20.5.22

Alles ganz normal

von Roberta Marasco
Februar 2021 (Carlsen), 192 Seiten

Abwechselnd aus der Perspektive von Camilla und Luna geschrieben ist dieses im Original italienische Jugendbuch zum Thema Menstruation. Ja, auch darüber kann man einen Roman schreiben.

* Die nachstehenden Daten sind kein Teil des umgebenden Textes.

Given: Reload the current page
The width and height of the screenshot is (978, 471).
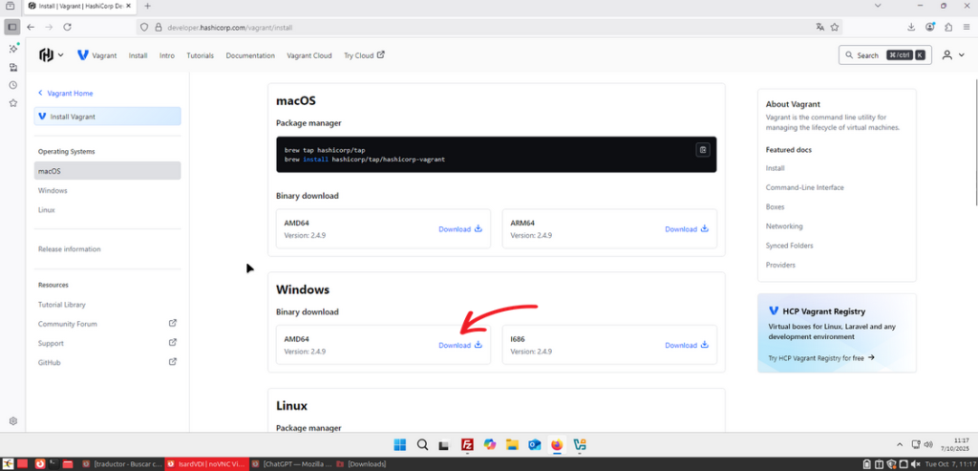Looking at the screenshot, I should (67, 27).
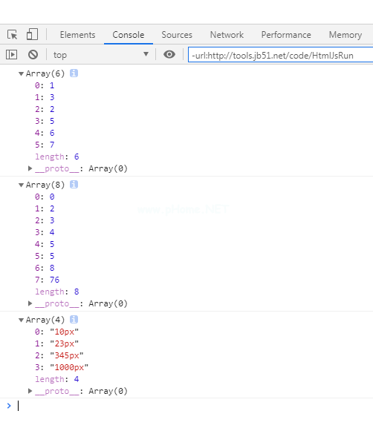Open the Network tab
Viewport: 373px width, 431px height.
click(x=227, y=35)
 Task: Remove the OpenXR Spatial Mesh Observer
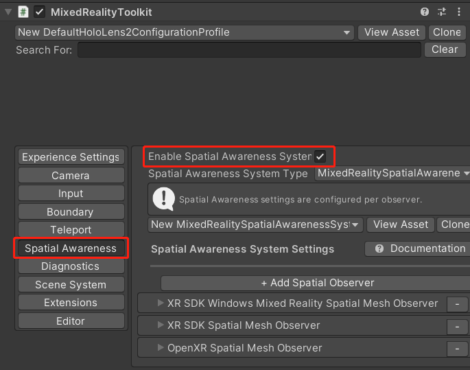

Camilla kriegt gerade keine Sonnenstrahlen vom Leben ab. Zusammen mit ihrem Vater und dem kleinen Bruder muss sie zur neuen Partnerin ihres Vaters ziehen, die nicht nur selber unsympathisch ist, sondern auch noch eine ebenso unsympathische Tochter mit in die Beziehung bringt. Diese stellt ein Video von Camilla, in dem sie über ihre erste Periode spricht, ins Netz. Das Video geht viral, und Camilla weiß sich nicht mehr zu helfen. Da kommt die hochnäsige Tiktokerin Luna, genannt Lunatika, ins Spiel. Sie ist eine Klassenkollegin, die beiden Mädchen können sich nicht ausstehen. Luna scheint überaus glücklich, doch auch bei ihr ist nicht alles Gold, was glänzt. Ihr Vater sitzt am anderen Ende der Welt, ihre übermotivierte Mutter hat keine Zeit für ihre Tochter. Luna macht sich zusammen mit Camilla für – ja, wie schreibe ich denn das? – mehr Sichtbarkeit der Regelblutung stark. Plötzlich tragen alle Menstruierenden rote Tücher ...

Mein Fazit:
Als selber Frau finde ich es immer faszinierend, wie beim Schwimmen riesige rote Blutlachen entstehen können. Kenne ich so nicht, habe ich auch noch nie gesehen, aber ja - man lernt nie aus ...

Empfehlung:
Soll wohl ein Mädchenbuch sein, ich finde es nicht besonders gelungen. Das Periodenthema gibt doch nicht so viel her, als dass es einen Roman gut füllen könnte.